- **Given exercise**: Output the lines starting at the one containing "The image size is (1024, 488)." and ending at the one containing "click(23, 142)", reproducing each without any change.

- **Provided information**:
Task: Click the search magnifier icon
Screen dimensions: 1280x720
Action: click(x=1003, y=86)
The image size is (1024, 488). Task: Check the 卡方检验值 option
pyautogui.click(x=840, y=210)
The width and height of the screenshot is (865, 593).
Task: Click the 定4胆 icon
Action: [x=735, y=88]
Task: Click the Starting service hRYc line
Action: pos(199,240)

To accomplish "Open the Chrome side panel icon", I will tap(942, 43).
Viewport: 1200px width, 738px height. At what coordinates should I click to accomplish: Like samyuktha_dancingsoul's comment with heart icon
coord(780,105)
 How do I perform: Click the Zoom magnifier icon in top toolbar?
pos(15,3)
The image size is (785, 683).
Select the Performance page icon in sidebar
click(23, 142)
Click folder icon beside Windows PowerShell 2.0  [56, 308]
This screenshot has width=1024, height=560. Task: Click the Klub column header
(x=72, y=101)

- **In response**:
The image size is (1024, 488). Task: Check the 卡方检验值 option
pyautogui.click(x=840, y=210)
The width and height of the screenshot is (865, 593).
Task: Click the 定4胆 icon
Action: [x=735, y=88]
Task: Click the Starting service hRYc line
Action: pos(199,240)

To accomplish "Open the Chrome side panel icon", I will tap(942, 43).
Viewport: 1200px width, 738px height. At what coordinates should I click to accomplish: Like samyuktha_dancingsoul's comment with heart icon
coord(780,105)
 How do I perform: Click the Zoom magnifier icon in top toolbar?
pos(15,3)
The image size is (785, 683).
Select the Performance page icon in sidebar
click(23, 142)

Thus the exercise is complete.